Ich hoffe, dass die Beschreibung mehr oder weniger klar ausgedrückt ist.

Vielen Dank für die Hilfe


----------



## miffi (19. Juli 2010)

Howdie.

Ich glaube, du rennst im Kreis mit den If-Abfragen.
Beispiel: Sagen wir mal, die Überprüfung für _labelArray[x + 1][y] == BACKGROUND_ bei x=100 trifft zu. Dann rufst die Methode mit _methode(101, y)_ nochmals auf. Trifft die Überprüfung _labelArray[101 - 1][y] == BACKGROUND)_ ebenfalls zu, rufst du  _methode(100, y)_ auf. Ergo, du rufst genau die gleiche Überprüfung nochmals auf, die als erstes schon durchgeführt wurde, was zur Folge hat, dass du auch die zweite Überprüfung nochmals durchführst. So haust du den Stack voll mit immer den selben Aufrufen und der Overflow entsteht. Zumindest würde ich das auf den ersten Blick vermuten.

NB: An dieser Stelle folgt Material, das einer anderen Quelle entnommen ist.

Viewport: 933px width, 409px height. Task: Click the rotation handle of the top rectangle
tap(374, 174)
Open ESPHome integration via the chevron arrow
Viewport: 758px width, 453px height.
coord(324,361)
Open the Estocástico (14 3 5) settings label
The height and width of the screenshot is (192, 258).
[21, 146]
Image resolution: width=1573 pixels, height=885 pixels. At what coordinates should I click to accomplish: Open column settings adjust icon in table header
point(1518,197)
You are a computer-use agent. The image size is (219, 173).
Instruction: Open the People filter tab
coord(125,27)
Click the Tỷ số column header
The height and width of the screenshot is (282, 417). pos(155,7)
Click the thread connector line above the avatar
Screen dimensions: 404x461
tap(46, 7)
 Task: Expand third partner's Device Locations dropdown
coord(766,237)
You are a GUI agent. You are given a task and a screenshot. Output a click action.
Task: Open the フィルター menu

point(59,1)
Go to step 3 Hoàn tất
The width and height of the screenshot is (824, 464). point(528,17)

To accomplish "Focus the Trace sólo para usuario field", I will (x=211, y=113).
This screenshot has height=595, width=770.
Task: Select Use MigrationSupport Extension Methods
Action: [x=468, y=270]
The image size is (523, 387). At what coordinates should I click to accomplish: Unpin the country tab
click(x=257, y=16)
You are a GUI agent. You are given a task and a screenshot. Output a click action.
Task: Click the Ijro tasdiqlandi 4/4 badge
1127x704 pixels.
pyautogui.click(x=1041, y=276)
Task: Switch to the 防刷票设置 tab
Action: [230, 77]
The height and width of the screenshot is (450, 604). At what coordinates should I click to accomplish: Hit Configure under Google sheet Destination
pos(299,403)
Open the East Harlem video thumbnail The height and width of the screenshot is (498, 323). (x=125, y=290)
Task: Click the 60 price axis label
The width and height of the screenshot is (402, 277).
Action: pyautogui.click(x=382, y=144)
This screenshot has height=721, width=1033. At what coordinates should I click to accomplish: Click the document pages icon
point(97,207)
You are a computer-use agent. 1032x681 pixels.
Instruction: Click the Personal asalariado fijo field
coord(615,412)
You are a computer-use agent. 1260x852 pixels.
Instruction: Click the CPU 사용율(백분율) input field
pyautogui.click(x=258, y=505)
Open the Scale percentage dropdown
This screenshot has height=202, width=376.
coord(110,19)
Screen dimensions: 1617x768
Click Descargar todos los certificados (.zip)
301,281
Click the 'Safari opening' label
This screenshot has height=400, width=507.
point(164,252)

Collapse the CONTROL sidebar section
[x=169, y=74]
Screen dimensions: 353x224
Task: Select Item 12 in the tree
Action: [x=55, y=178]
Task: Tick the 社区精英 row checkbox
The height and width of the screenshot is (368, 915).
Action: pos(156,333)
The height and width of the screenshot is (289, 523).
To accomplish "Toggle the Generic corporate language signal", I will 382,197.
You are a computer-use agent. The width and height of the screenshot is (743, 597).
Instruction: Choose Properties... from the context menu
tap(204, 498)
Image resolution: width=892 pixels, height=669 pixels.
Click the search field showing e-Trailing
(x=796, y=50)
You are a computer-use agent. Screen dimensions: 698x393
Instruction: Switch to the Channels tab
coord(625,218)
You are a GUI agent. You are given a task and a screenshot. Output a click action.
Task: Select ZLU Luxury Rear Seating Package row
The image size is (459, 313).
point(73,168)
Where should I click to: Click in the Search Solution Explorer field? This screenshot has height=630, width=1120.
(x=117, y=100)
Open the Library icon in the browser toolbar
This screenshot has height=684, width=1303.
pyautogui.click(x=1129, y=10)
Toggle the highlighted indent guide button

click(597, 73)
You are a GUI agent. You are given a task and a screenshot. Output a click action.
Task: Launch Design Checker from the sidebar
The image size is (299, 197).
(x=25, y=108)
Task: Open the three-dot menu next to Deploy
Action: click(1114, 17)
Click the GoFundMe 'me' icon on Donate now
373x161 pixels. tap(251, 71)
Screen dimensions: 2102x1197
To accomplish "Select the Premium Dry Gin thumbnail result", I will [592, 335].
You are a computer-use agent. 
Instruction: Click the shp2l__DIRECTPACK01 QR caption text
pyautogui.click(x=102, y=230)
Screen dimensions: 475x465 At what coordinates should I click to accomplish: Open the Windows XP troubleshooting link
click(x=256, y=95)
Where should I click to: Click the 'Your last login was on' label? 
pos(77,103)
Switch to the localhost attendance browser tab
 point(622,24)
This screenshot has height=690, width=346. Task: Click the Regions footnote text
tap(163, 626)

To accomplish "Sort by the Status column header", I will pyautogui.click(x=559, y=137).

An deiner Stelle würde ich zusätzliche Abbruchbedingungen einbauen, z.B. einen Zähler für die maximale Entfernung von Nachbarn oder dass ein bereits überprüftes Pixel nicht nochmals überprüft wird. Abbruchbedingungen kann man bei Rekursionen nie genug haben 

Gruß,
miffi


----------